# Pragmatic information theory

Back in the day, I spent a lot of time thinking about information theory, and Suspended asked me to share some thoughts on what a more “pragmatic” version of information theory might look like—one that describes actual human or animal communication, rather than just a passing of digital messages.

I’II start with a little preamble, which is that, basically, this isn’t a weakness of information theory, just a lack of ambition from the field. Claude Shannon didn’t get around to it was hard and he was working on other things, and most of those who have taken up information theory have either gone deeper into its use for digital protocols, or applied it to human language in a much more macro way than this. There are exceptions, but I haven’t seen anyone want to actually do something like “Make linguistic ethnomethodology rigorous with information theory,” and that feels like money being left on the table.

Information theory today is about communicating a fixed set of symbols and making sure you get that out on the other end. That’s not what we usually think of as communication.

What we need more than anything is a definition that doesn’t force us to define all the psychological ways communication happens, but is closer to reality than “just transfer this string of symbols.” I’d be willing to go far as saying that science has only helped us understand humans insofar as it has given us mathematical abstractions that are better than studying humans directly. So what’s the mathematical abstraction that will take us one step further than strings of symbols over a noisy channel?
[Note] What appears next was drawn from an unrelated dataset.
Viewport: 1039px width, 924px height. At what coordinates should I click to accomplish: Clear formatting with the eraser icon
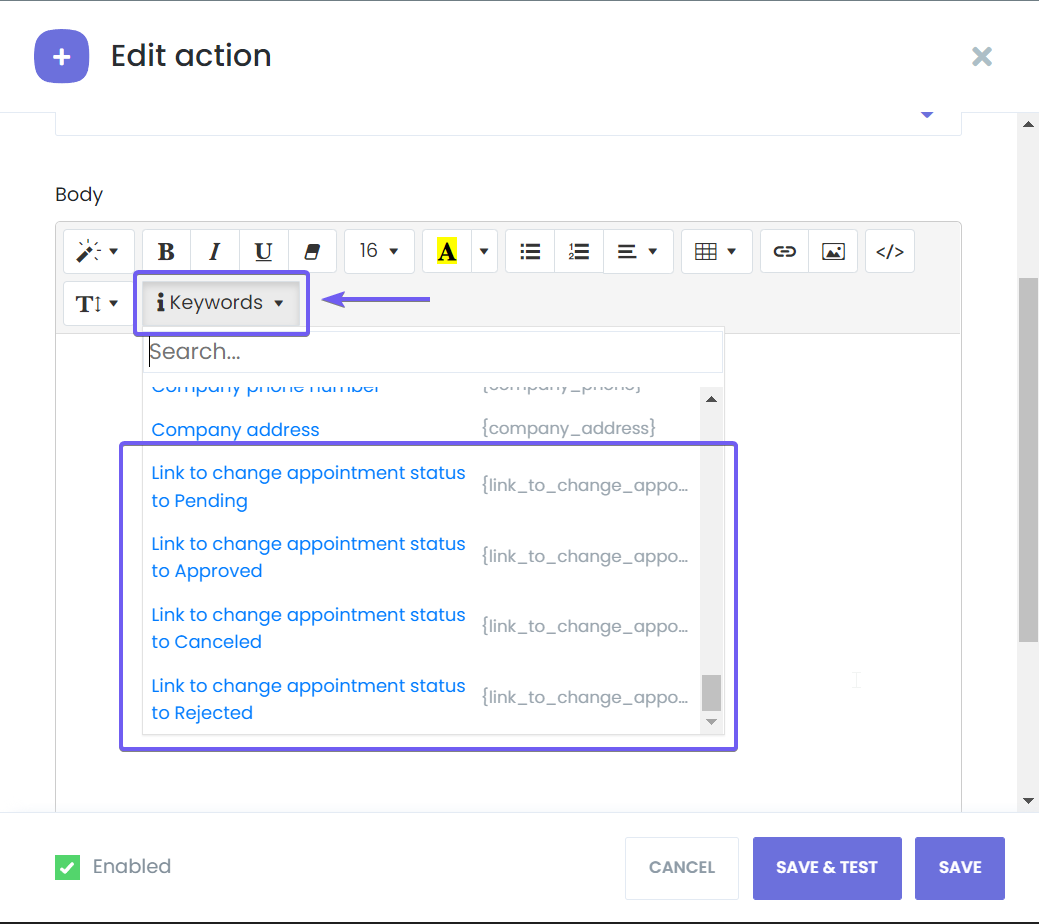click(x=311, y=251)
I’d argue it’s a combination of information theory, causality, and statistics. Information theory introduces the idea of a noisy channel, where I write a bunch of symbols that can be corrupted or flipped in the transfer. Now in communication, what we actually care about, is I send you symbols, and what I get back is what you end up doing with those symbols.
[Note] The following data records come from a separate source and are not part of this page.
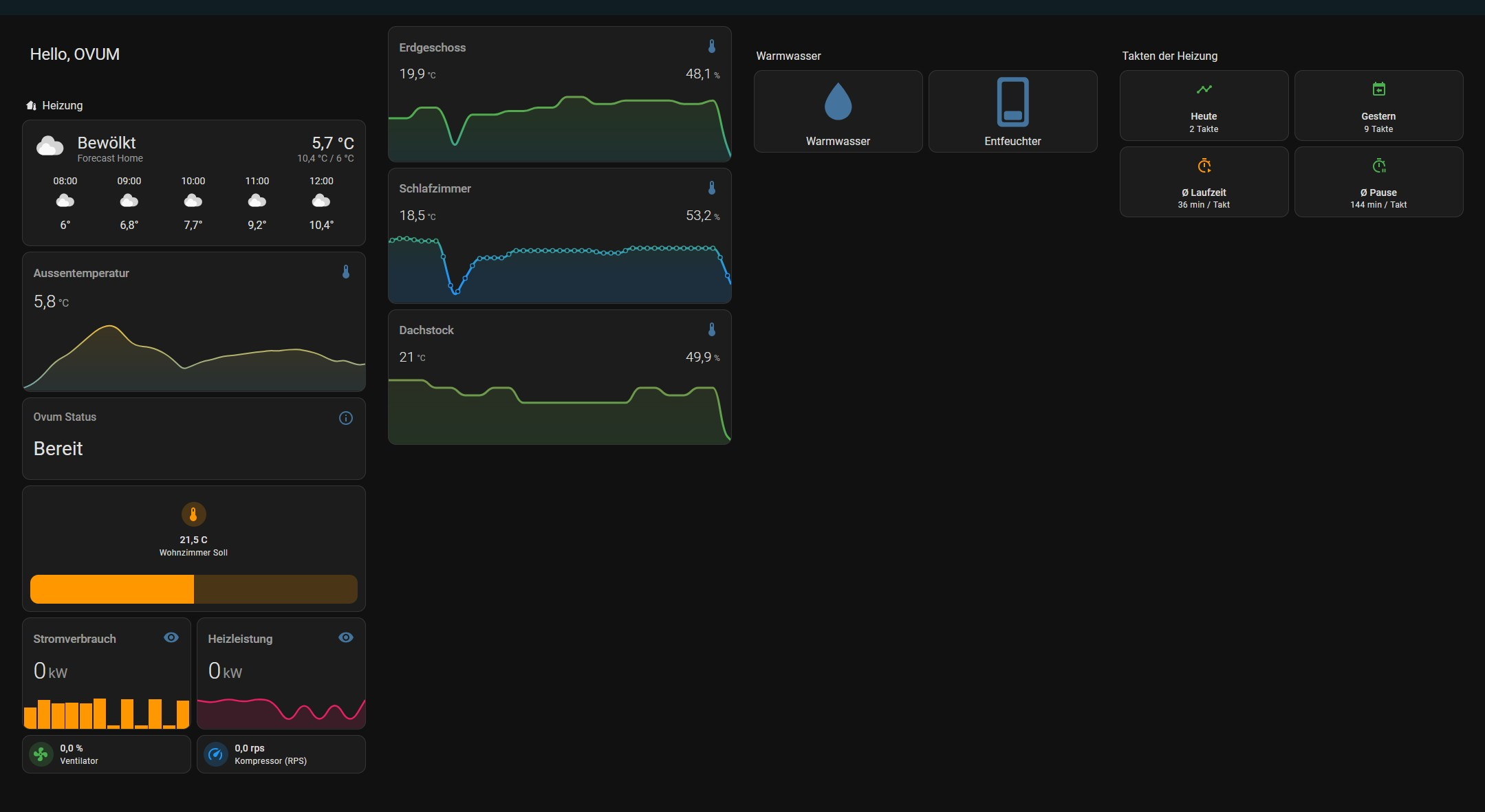This screenshot has width=1485, height=812.
Task: Click the Ovum Status info icon
Action: (x=346, y=418)
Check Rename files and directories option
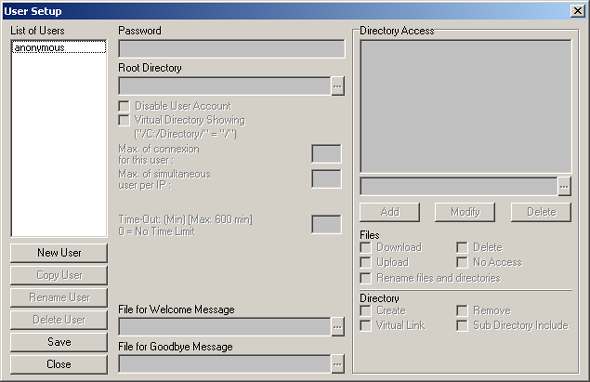The height and width of the screenshot is (382, 590). click(x=365, y=278)
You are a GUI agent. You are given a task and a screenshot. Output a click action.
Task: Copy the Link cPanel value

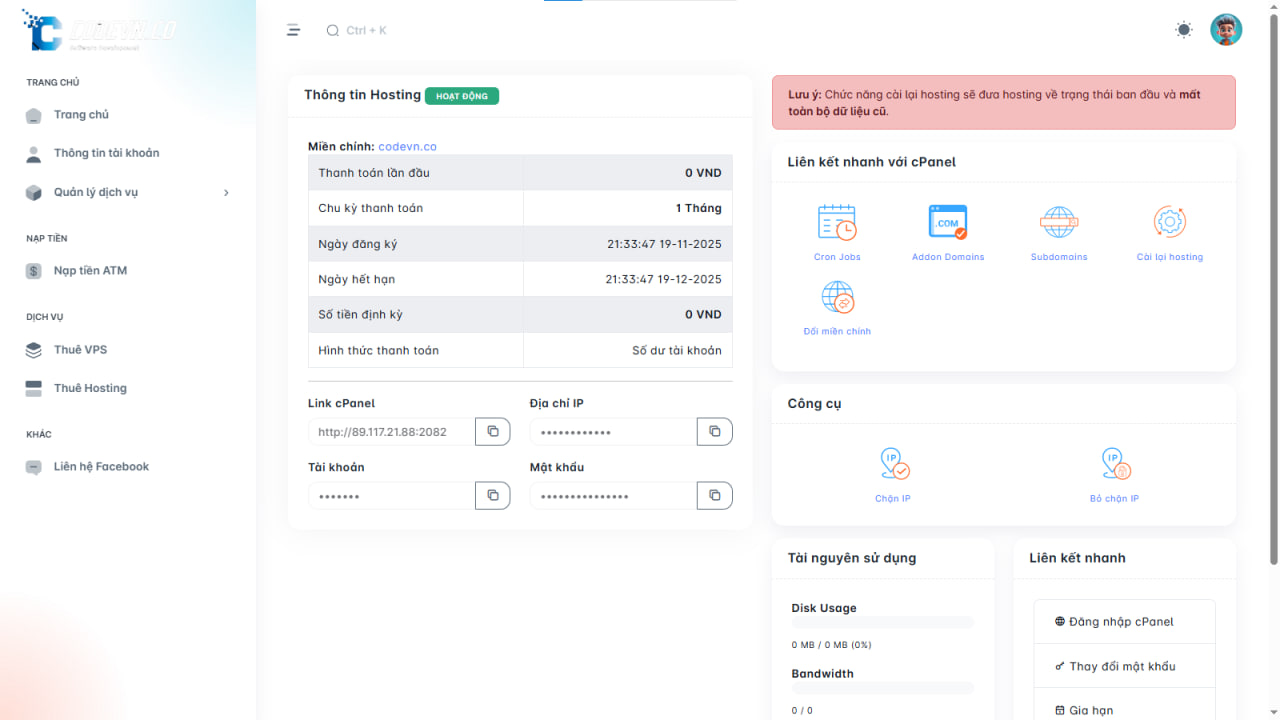pos(492,432)
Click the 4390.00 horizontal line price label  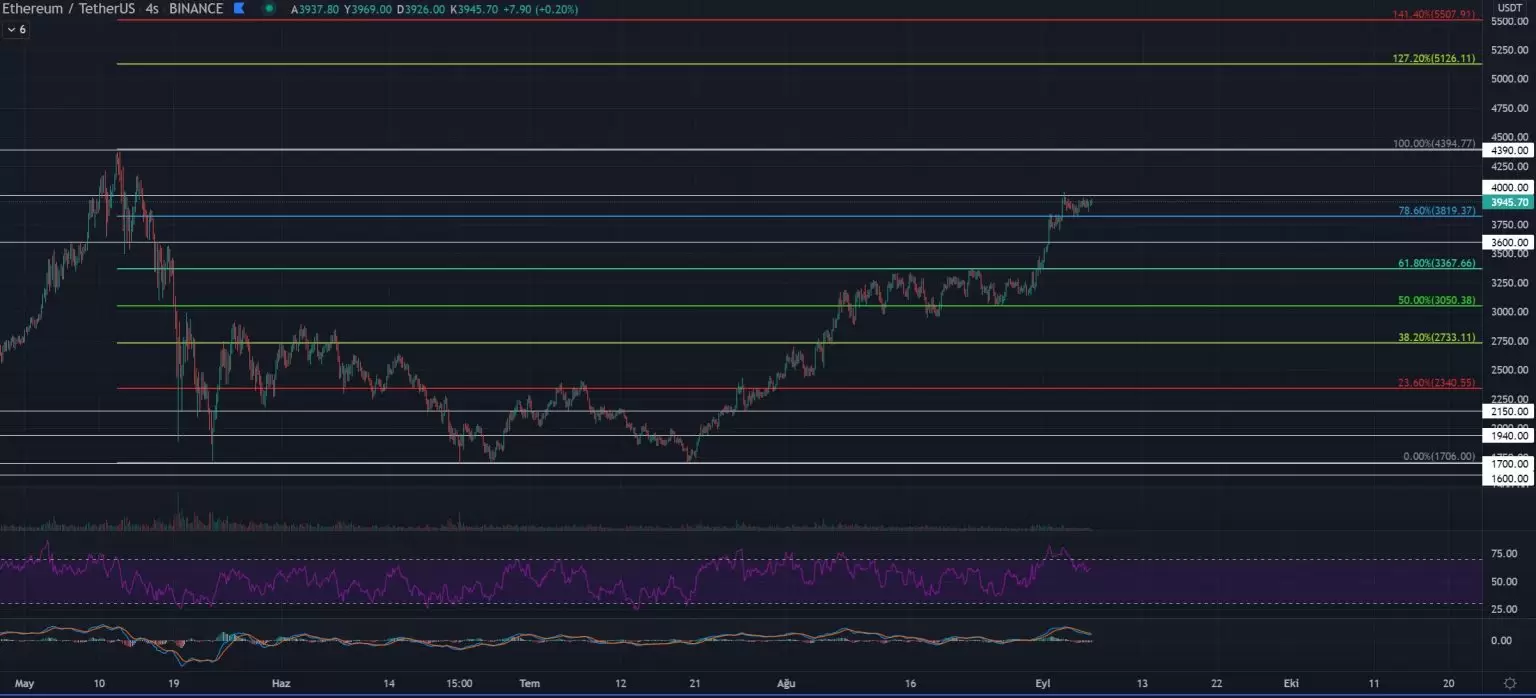click(1509, 150)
And what we want to establish is the capacity of that channel. Now how do we establish the capacity of the channel, given that I don’t necessarily know what I’m doing to you with those symbols? I (for example) try to see all the ways in which I can manipulate you, and how reliably I can do so, and use that as a capacity of the channel. This definition is precisely causality, right? It’s what I can do, to flip different bits or symbols, that ends up causing something. I’m trying to deconstruct the system into a graphical model that tells me which nodes are causing which other ones, and which ones just happen to be correlated with each other, and are caused by some other, underlying variable. So what we want is information theory where we discover the capacity of different channels by probing the causal framework. We also have to think about what errors might arise from different kinds of channels and observations, so we’ll need some classical statistical machinery.

What we need is a description of communication a bit more nuanced than this that describes some of the boundary conditions of human social coordination, take a look at what kind of second order effects they might lead to, then see whether we can simulate them with LMs and look for their traces in people.